## EXERCISE OBJECTIVE
Lay out each line of the material below as a numbered list, skipping the blank lines. Leave the pictures out of your list.

(Data lines)
________________________

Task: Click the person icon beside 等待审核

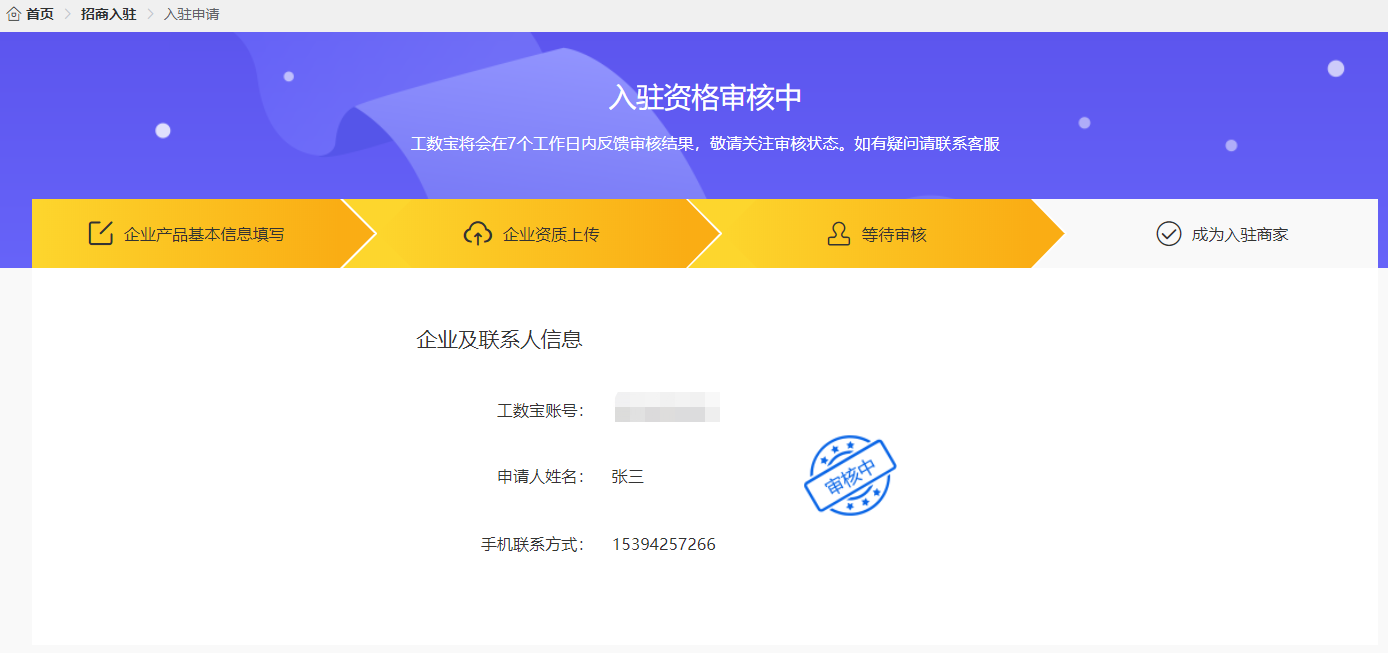Action: [838, 234]
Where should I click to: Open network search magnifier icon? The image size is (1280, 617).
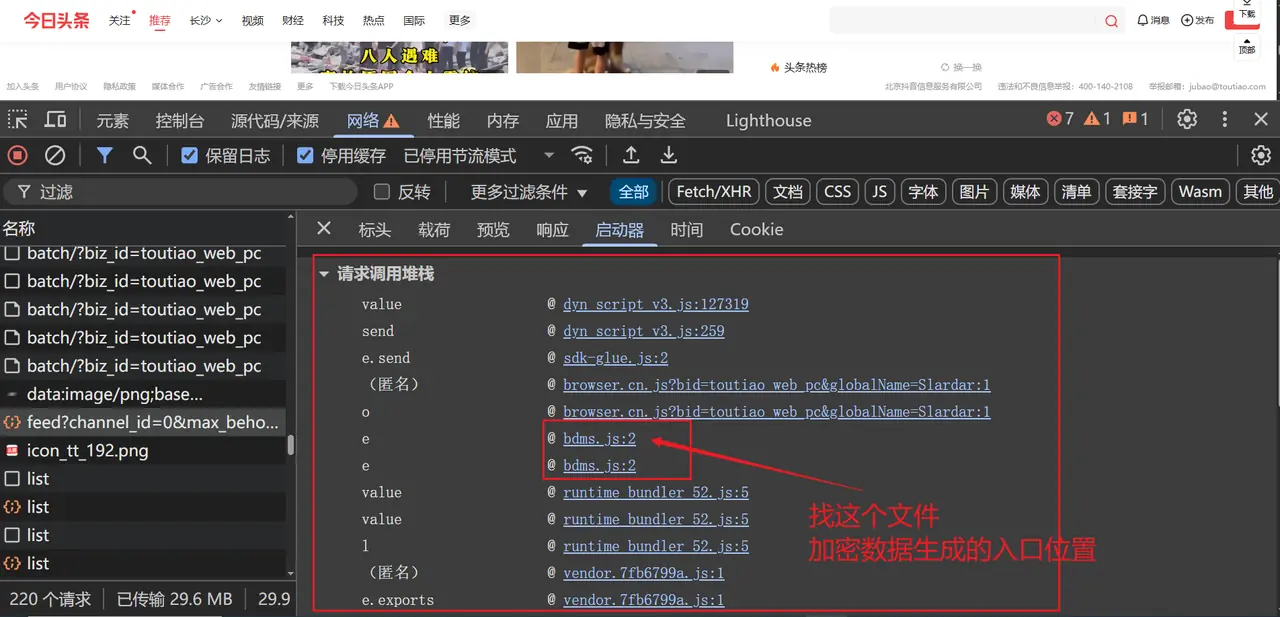(x=142, y=155)
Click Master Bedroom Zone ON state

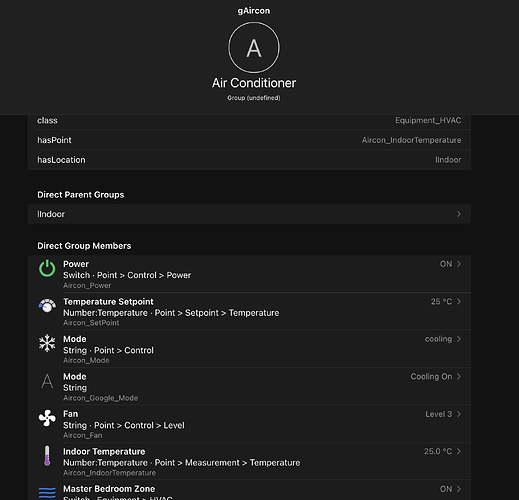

________________________

## ANSWER BELOW
1. Task: Click the person icon beside 等待审核
2. Action: [838, 234]
3. Where should I click to: Open network search magnifier icon? The image size is (1280, 617).
4. (x=142, y=155)
5. Click Master Bedroom Zone ON state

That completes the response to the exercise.